I am working on a very large SSIS package with many transformations.
I need to do an AGGREGATE that groups a field and also counts the field,
the problem that I am having is the AGGREGATE is coming from a MULTICAST. I tried doing a SORT from the MULTICAST then an AGGREGATE but I lose all of the other columns and I need them.
I tried adding another SORT coming from the MULTICAST so that I can have all of the columns and have all transformations going into a MERGE but the package gets hung up on the SORT coming from the MULTICAST.
MULTICAST is also being routed into a CONDITIONAL SPLIT, in which one of the splits will have an AGGREGATE that groups a field and also counts the field and will go into the above MERGE.
.
SORT 1 is sorting by CUSTOMER ID and SORT 2 is sorting by CUSTOMER ID_SYSTEM.
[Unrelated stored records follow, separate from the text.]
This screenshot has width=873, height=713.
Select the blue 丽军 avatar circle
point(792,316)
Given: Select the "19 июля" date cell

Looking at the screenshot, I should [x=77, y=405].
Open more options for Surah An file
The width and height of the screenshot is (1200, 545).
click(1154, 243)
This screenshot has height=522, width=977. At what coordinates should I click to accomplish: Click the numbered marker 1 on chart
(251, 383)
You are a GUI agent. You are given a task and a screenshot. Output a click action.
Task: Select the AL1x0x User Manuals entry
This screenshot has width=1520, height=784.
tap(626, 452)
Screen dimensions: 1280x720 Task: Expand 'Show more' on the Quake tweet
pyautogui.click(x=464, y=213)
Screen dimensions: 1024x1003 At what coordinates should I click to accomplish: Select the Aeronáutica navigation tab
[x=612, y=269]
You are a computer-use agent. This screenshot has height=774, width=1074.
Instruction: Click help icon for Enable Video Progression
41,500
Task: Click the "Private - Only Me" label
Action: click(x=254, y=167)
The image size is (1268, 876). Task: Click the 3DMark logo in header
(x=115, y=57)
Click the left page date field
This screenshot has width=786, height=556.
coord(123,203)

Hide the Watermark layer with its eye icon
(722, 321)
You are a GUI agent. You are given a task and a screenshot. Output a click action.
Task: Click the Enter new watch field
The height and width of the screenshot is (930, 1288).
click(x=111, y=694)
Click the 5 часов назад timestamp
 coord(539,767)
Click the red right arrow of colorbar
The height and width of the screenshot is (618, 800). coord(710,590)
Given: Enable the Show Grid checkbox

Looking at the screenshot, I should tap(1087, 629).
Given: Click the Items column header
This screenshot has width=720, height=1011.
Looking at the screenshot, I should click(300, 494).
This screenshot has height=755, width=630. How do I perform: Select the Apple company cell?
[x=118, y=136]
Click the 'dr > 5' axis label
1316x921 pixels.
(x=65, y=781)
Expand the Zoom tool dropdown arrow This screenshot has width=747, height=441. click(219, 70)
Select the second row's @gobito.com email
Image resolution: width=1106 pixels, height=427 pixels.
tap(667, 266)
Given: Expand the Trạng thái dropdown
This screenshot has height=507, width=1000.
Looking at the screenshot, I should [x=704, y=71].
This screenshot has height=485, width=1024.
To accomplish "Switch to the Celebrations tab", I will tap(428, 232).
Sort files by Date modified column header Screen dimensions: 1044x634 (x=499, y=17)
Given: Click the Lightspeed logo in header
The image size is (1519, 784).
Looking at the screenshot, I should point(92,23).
Aggregate 1 groups CUSTOMER_ID and count distinct CUSTOMER_ID and Aggregate 2 groups CUSTOMER ID_SYSTEM and count distinct CUSTOMER_ID SYSTEM.
Basically what I am trying to accomplish by doing the AGGREGATE is if COUNTS from the first AGGREGATE equal the COUNTS from the second AGGREGATE then those rows will go down a separate path than those rows in which the COUNTS don’t match.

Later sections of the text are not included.